Entries provided
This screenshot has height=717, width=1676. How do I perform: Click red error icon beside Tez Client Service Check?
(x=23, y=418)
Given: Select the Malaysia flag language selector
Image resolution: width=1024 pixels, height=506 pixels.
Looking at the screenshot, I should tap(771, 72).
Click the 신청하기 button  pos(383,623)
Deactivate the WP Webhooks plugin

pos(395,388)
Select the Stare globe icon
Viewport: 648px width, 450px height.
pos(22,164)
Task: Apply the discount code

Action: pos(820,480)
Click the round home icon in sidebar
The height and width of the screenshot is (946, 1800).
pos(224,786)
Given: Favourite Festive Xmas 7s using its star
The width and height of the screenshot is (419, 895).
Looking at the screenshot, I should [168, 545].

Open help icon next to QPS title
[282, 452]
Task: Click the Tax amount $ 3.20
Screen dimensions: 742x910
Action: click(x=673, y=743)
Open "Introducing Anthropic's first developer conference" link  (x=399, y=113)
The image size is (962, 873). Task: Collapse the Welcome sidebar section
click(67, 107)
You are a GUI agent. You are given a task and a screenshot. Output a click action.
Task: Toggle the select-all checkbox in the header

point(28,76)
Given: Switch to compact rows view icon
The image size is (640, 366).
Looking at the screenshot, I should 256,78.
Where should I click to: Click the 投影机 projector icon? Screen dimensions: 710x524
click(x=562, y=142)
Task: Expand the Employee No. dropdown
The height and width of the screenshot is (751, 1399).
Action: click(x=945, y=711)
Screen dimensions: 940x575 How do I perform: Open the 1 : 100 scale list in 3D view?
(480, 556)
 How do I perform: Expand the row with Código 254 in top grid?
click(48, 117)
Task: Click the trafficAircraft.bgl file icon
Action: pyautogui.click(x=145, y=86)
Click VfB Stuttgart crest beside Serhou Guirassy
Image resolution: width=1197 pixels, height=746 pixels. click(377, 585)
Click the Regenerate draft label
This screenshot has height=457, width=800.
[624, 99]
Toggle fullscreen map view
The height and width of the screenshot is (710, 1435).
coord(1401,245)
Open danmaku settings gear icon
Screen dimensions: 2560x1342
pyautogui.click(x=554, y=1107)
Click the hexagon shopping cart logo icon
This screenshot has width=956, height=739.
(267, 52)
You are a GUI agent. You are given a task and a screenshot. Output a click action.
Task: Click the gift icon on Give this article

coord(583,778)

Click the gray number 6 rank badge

Assignment
Repeat the entries exactly, leaving nothing out.

Solution to this exercise
This screenshot has height=717, width=1676. How do I perform: Click red error icon beside Tez Client Service Check?
(x=23, y=418)
Given: Select the Malaysia flag language selector
Image resolution: width=1024 pixels, height=506 pixels.
Looking at the screenshot, I should tap(771, 72).
Click the 신청하기 button  pos(383,623)
Deactivate the WP Webhooks plugin

pos(395,388)
Select the Stare globe icon
Viewport: 648px width, 450px height.
pos(22,164)
Task: Apply the discount code

Action: pos(820,480)
Click the round home icon in sidebar
The height and width of the screenshot is (946, 1800).
pos(224,786)
Given: Favourite Festive Xmas 7s using its star
The width and height of the screenshot is (419, 895).
Looking at the screenshot, I should [168, 545].

Open help icon next to QPS title
[282, 452]
Task: Click the Tax amount $ 3.20
Screen dimensions: 742x910
Action: click(x=673, y=743)
Open "Introducing Anthropic's first developer conference" link  (x=399, y=113)
The image size is (962, 873). Task: Collapse the Welcome sidebar section
click(67, 107)
You are a GUI agent. You are given a task and a screenshot. Output a click action.
Task: Toggle the select-all checkbox in the header

point(28,76)
Given: Switch to compact rows view icon
The image size is (640, 366).
Looking at the screenshot, I should 256,78.
Where should I click to: Click the 投影机 projector icon? Screen dimensions: 710x524
click(x=562, y=142)
Task: Expand the Employee No. dropdown
The height and width of the screenshot is (751, 1399).
Action: click(x=945, y=711)
Screen dimensions: 940x575 How do I perform: Open the 1 : 100 scale list in 3D view?
(480, 556)
 How do I perform: Expand the row with Código 254 in top grid?
click(48, 117)
Task: Click the trafficAircraft.bgl file icon
Action: pyautogui.click(x=145, y=86)
Click VfB Stuttgart crest beside Serhou Guirassy
Image resolution: width=1197 pixels, height=746 pixels. click(377, 585)
Click the Regenerate draft label
This screenshot has height=457, width=800.
[624, 99]
Toggle fullscreen map view
The height and width of the screenshot is (710, 1435).
coord(1401,245)
Open danmaku settings gear icon
Screen dimensions: 2560x1342
pyautogui.click(x=554, y=1107)
Click the hexagon shopping cart logo icon
This screenshot has width=956, height=739.
(267, 52)
You are a GUI agent. You are given a task and a screenshot. Output a click action.
Task: Click the gift icon on Give this article

coord(583,778)

Click the gray number 6 rank badge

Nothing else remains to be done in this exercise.